Zack Snyder – 300 (3)

poster1_full1.jpg Awesome graphic design, wonderful cinematic visuals, both of which are more to Miller’s credit, of course, than the filmmakers’. The story lacked subtlety or characterization, and the dialogue was horribly cliched in places, which may also be Miller’s fault – need to pick up the book to check. A sad waste of talent and material overall.

Friday, March 9th, 2007

Martin Campbell – Casino Royale (2)

bond.jpg For some bizarre reason that I find it hard to put my finger on, I still like Timothy Dalton’s Bond best. Maybe it was the discrepancy between his effeminate appearance and the supposed tough guy he portrayed. Craig certainly doesn’t have that asset, if an asset it is, but the realism the makers of this movie were striving for, is certainly rewarding. I’m not a fan of product placement, nor of movies that are longer than they should be, nor of the elaborate stunt sequence beginning, that felt like it was tailored for a computer game, but still watching this latest Bond was more fun than I recall the last few attempts to be.

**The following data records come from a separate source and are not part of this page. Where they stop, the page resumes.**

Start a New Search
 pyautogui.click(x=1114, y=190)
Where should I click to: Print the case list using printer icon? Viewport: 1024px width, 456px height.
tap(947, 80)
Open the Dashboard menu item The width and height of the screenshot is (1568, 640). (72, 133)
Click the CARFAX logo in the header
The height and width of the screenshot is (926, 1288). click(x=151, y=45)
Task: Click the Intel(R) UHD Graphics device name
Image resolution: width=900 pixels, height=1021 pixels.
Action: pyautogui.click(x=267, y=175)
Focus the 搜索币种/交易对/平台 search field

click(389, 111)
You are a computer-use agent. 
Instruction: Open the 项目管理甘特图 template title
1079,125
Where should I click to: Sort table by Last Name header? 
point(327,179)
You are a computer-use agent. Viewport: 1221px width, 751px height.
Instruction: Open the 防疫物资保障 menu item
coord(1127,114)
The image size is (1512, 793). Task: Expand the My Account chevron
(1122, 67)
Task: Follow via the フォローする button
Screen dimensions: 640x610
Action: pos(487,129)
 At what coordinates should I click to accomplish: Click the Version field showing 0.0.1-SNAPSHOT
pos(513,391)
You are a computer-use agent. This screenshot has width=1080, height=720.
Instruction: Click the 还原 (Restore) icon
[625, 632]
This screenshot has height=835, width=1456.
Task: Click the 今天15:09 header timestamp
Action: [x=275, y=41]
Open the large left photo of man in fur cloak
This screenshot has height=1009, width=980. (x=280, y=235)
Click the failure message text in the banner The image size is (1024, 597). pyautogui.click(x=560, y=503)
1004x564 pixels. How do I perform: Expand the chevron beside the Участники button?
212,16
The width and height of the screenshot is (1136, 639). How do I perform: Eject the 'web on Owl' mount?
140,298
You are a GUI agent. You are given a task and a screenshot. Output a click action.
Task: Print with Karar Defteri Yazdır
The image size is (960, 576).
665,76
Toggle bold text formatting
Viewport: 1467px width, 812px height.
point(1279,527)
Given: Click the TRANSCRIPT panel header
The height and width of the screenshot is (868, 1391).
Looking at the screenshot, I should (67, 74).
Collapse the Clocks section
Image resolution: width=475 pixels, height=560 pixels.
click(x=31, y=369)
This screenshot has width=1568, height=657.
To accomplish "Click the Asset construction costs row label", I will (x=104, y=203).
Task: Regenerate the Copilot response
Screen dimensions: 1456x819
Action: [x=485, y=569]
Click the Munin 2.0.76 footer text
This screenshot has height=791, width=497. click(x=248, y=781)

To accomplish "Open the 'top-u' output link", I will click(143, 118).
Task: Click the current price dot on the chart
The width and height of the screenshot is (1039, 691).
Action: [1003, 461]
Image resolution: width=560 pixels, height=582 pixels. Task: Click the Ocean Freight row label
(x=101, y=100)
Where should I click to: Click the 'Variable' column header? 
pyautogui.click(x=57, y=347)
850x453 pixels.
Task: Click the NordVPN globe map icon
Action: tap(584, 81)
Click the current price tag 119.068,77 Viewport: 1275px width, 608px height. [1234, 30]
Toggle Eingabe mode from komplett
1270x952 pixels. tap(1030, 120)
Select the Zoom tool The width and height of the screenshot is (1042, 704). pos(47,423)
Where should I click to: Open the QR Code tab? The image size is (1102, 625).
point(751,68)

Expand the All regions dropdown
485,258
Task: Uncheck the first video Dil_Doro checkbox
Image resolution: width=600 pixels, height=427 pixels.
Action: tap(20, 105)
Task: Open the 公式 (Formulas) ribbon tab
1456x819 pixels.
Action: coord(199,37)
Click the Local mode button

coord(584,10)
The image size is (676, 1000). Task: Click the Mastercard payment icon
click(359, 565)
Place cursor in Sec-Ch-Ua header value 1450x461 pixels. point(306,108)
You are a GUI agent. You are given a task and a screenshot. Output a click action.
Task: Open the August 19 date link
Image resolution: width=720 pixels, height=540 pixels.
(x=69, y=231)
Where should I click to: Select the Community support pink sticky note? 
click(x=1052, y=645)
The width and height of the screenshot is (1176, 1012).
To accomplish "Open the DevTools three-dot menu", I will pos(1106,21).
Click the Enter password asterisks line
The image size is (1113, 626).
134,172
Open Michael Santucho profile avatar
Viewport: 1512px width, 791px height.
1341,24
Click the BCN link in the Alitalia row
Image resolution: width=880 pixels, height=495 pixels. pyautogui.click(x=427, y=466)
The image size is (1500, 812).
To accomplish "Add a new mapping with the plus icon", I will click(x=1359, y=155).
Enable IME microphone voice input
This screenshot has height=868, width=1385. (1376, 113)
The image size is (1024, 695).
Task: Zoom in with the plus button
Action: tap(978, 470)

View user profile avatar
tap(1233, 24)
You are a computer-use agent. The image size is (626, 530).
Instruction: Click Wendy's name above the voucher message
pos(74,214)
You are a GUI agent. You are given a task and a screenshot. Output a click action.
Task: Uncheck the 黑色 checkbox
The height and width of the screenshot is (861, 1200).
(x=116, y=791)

And I also liked the surrealist feel of going back to the roots, yet having the plot set in the present, with Dench as M.

Kafka Americana From Jonathan Lethem, who recently masterfully argued the fruitfulness of apropriating someone else’s intellectual property and turning it into something original of one’s own, and Carter Scholz, whom I hadn’t heard of before, comes this set of reinventions of Kafka’s themes with the frame of American culture. Witty, dark and unexpected, these stories toy with great ideas in a very delightful way. My favorite of the bunch is easily Lethem’s and Scholz’ collaboration on the story of how Kafka and Capra collaborated to make “It’s a Wonderful Life”. Great stuff.

Thursday, January 18th, 2007

Federico Fellini – 8½ (1)

2679-fellini812-p.jpg Maybe it was because I had felt to be in a similar place to Mastroiani’s manic director recently, or maybe it’s just the fact that Fellini can make you feel things you didn’t realize you had in you, but in the final scene’s taking down of the main character’s overblown ego machine it felt like part of me was coming down with it, in oddly satisfying melancholy.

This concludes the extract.